# Mazzer mini hopper



## Beanben (Aug 12, 2014)

Hey guys!

havent posted in a while but since my last post I am now pulling half decent shots with the help of my new mazzer (massive thanks to coffeechap!) so I am waiting to recive the camera lense hopper mod but in the meantime I have been looking at the smaller version of the official hopper I am unsure though if this will fit my mazzer mini as it says it is for the mine E.

does any one know if it will fit just the mini??

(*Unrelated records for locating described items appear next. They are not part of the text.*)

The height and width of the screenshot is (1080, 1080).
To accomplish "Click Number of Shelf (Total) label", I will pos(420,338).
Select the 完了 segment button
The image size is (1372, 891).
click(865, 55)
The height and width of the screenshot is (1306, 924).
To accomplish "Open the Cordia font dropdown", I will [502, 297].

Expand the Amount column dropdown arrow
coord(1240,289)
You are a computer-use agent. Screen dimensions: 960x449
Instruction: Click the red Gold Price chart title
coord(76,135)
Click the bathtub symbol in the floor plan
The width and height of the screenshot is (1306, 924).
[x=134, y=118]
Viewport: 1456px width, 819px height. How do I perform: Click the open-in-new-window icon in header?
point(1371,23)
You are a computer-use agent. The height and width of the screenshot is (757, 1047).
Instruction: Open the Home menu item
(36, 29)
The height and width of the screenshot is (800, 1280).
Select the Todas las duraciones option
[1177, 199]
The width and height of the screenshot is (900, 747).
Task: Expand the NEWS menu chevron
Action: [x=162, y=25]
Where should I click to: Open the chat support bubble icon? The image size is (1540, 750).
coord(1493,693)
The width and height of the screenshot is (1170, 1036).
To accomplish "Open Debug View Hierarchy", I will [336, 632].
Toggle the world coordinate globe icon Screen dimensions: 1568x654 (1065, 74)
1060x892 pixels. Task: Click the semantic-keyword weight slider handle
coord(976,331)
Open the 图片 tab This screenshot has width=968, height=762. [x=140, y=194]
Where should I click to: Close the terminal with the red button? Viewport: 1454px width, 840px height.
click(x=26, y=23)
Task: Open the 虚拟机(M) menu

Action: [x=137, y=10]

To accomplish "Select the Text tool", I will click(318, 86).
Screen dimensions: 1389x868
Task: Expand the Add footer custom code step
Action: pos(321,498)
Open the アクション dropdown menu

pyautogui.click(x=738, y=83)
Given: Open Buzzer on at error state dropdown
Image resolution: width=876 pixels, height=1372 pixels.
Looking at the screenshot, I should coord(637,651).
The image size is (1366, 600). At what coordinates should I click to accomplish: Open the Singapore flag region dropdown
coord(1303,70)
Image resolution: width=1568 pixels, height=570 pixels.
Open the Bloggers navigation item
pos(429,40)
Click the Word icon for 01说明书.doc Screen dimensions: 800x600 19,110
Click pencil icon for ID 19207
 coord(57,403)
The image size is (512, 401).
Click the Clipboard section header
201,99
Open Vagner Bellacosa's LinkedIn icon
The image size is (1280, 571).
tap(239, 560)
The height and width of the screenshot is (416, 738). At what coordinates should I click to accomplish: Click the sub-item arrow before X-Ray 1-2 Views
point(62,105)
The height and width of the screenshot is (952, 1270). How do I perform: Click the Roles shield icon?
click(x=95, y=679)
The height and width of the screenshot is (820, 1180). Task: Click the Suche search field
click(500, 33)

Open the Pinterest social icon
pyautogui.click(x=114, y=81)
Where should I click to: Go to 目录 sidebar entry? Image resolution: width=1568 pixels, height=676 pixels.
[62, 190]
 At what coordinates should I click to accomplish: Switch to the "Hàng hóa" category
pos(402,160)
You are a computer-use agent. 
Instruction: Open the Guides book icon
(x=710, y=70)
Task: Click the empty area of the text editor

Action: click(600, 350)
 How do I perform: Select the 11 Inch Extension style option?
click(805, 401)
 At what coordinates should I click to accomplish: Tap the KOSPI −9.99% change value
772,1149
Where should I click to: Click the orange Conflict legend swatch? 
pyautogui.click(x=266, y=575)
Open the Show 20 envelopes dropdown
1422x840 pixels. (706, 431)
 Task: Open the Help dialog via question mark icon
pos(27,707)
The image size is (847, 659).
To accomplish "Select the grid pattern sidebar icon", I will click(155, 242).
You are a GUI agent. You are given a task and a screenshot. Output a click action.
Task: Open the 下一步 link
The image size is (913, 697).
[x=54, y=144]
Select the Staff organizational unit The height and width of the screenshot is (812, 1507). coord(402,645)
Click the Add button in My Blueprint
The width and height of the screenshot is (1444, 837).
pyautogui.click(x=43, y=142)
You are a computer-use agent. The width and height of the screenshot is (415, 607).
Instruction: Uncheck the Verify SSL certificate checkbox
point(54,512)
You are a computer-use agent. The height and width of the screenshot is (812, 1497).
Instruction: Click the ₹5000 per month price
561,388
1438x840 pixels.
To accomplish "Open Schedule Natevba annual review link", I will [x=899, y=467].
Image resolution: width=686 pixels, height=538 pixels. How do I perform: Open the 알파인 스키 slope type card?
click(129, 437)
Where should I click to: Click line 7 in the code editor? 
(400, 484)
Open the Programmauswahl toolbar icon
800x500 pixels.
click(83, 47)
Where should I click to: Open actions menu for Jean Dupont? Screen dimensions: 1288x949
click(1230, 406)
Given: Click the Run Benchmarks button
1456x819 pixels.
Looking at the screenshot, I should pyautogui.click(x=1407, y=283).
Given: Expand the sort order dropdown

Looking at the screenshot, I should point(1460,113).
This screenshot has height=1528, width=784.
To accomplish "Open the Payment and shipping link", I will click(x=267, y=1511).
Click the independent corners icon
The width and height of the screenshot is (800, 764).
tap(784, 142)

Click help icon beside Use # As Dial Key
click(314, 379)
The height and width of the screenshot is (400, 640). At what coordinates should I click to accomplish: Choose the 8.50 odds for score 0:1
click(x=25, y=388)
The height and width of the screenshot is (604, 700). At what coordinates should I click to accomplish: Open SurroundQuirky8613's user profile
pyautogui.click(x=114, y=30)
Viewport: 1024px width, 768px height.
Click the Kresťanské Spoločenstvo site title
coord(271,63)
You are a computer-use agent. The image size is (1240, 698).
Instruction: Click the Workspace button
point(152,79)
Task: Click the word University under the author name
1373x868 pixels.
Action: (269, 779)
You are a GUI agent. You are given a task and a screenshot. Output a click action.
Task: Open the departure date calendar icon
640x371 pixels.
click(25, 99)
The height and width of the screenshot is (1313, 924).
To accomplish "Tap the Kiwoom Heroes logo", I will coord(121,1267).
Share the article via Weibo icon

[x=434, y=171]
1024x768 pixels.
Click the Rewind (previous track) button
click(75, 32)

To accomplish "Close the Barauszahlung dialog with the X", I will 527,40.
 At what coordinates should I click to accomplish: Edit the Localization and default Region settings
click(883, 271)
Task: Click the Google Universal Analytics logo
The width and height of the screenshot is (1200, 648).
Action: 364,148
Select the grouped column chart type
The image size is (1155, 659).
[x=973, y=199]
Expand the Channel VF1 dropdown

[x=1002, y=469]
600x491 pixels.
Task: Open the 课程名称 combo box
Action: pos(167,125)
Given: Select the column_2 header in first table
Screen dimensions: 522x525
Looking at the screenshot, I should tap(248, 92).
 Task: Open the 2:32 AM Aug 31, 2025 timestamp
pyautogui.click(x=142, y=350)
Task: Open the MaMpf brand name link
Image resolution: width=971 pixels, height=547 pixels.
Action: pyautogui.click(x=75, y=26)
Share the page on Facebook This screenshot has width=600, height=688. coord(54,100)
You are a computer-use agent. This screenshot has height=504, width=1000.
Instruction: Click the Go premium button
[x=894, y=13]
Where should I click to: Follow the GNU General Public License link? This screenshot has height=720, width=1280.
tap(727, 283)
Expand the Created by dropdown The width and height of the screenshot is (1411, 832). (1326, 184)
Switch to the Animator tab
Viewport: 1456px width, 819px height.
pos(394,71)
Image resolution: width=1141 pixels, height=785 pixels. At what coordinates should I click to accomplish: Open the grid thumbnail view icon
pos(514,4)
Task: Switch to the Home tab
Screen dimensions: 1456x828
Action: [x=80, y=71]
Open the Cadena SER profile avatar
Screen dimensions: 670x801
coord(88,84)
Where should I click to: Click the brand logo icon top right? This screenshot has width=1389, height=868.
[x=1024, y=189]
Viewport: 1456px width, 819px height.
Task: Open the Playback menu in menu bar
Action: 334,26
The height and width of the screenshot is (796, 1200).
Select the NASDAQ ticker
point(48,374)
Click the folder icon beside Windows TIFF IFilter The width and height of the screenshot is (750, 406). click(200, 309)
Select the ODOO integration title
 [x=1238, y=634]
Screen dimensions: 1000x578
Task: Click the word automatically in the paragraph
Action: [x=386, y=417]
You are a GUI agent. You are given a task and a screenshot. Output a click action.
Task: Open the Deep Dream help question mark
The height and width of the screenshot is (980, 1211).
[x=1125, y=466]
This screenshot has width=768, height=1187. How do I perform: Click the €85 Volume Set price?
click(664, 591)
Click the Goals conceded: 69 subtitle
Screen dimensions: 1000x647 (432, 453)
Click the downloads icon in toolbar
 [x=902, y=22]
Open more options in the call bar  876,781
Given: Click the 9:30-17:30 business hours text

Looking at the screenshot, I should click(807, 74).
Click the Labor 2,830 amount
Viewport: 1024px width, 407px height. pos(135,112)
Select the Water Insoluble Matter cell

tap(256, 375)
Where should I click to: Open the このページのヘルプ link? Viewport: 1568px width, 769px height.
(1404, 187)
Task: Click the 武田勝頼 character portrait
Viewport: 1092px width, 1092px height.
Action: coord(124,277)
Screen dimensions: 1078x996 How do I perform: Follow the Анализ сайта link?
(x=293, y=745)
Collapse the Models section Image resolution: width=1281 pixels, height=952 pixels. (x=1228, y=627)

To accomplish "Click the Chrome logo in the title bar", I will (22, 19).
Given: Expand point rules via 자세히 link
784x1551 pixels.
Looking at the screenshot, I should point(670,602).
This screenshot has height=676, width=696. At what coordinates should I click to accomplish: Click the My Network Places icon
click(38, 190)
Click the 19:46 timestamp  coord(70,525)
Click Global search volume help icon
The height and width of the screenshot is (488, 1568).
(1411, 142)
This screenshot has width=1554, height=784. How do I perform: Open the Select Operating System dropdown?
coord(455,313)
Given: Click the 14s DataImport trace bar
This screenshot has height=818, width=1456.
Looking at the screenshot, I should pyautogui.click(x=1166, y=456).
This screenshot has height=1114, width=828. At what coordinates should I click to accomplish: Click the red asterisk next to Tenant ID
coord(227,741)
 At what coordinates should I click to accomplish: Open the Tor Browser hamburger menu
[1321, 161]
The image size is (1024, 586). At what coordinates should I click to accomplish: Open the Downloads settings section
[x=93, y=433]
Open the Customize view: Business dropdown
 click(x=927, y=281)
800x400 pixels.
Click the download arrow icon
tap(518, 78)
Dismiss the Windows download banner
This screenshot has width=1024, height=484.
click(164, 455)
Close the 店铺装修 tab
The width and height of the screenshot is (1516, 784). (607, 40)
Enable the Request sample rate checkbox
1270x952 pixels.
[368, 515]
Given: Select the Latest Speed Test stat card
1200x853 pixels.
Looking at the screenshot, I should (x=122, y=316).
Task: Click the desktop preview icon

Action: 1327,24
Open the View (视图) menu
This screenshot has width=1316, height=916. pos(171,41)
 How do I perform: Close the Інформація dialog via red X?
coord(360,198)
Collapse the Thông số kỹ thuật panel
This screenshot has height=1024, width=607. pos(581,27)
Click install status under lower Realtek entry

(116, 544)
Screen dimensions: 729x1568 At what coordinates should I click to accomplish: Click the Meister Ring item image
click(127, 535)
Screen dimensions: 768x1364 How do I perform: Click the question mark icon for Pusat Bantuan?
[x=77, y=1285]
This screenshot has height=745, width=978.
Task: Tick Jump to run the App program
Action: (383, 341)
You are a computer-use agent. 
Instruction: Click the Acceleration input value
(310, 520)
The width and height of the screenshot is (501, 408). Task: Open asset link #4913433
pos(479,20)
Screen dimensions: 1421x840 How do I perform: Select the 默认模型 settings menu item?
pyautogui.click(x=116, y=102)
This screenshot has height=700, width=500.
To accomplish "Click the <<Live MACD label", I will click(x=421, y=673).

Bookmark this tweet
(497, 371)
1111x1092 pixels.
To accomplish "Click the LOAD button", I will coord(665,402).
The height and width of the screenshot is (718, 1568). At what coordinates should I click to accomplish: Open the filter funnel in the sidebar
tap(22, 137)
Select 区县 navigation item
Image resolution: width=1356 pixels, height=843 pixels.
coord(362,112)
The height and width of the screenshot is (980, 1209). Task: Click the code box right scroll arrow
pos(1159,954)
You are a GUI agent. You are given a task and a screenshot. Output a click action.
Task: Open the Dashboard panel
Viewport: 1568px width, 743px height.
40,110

many thanks for your help.

ben

http://www.bellabarista.co.uk/320-gram-hopper-for-mazzer-mini-e.html


----------



## coffeechap (Apr 5, 2012)

That definitely fits the mini Ben


----------



## Beanben (Aug 12, 2014)

Thanks!!


----------



## Beanben (Aug 12, 2014)

Actually, one other thing, do you know where to get the lid for it from as it doesn't come with one strangely!

cheers!


----------



## coffeeguyinlondon (Aug 29, 2014)

Is it not intended for only holding enough beans for the shot you are making. Just a thought


----------



## jeebsy (May 5, 2013)

coffeeguyinlondon said:


> Is it not intended for only holding enough beans for the shot you are making. Just a thought


no it holds 320 grams.


----------



## shrink (Nov 12, 2012)

My new hopper came with the lid!


----------



## PeterF (Aug 25, 2014)

Hi Ben,

Here is one you can buy with the lid:

http://www.alchemycoffee.co.uk/hopper-320g.html


----------